We had oysters, flown up from Kent, and roast Guinea fowl dressed with home-grown oranges. In Hertfordshire! Then a blue cheese made on Sibyl’s estate in Norfolk and a plum pudding carried flaming and aloft by a six-foot Ethiopian in silk livery. Everything was perfect.

Lightfoot said, “Now will you please set the record straight. Maybell doesn’t believe you have stags with gilded antlers.”
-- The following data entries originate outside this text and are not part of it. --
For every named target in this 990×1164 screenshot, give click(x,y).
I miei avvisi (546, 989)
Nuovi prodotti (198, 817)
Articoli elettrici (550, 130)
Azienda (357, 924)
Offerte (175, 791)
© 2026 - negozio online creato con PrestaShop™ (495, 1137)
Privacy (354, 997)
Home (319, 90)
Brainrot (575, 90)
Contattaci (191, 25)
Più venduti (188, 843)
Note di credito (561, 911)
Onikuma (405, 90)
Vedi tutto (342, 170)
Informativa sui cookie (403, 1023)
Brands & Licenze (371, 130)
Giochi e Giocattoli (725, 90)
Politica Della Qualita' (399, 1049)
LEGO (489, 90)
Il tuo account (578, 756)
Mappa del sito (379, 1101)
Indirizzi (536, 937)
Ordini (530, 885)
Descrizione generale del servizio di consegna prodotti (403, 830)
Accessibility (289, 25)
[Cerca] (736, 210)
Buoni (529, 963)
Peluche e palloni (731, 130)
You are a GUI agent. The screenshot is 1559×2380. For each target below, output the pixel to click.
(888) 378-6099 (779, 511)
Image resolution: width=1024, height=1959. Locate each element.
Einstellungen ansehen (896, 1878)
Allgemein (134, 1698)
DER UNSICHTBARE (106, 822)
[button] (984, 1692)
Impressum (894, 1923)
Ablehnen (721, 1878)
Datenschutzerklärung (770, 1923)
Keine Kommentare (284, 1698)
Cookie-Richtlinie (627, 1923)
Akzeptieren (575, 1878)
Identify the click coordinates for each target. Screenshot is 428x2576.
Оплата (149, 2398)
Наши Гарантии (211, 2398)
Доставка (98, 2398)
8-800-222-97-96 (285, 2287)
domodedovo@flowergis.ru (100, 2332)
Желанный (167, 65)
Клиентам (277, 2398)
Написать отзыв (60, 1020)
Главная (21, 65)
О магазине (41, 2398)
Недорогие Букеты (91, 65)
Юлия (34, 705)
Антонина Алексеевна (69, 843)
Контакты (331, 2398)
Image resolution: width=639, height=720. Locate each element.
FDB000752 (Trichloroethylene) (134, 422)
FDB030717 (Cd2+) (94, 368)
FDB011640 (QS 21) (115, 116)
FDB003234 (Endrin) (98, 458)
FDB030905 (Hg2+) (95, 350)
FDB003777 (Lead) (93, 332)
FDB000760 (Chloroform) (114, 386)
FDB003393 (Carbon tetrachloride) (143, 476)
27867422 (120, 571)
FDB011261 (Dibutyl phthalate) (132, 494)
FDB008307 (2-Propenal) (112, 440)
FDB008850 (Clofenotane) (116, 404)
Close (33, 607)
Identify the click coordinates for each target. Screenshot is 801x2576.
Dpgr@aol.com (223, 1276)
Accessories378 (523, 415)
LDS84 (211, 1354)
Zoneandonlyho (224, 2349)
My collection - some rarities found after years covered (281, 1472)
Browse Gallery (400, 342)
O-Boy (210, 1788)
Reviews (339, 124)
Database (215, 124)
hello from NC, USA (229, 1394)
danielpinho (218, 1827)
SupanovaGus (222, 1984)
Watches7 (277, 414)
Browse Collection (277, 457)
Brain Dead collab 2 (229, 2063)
Philip said, “Oh but I do, and if only it weren’t such a gray day, you’d see for yourself. I’ve trained them to note the position of the sun and waggle their heads accordingly. Syb believes animals should be left au naturel, but my stags are all trrragedians manqué. They’d have been deeply unhappy left naked on a moor.”

I’m sure he’s right. And I may not have seen the stags this time, but I did see his black swans. Very chic! I asked him how they were kept still long enough to dye their feathers, but he refused to say.

He loved his mallard doorstop and intends to place it at the entrance to his dressing room. Lightfoot took him a bottle of something made from roasted melon seeds.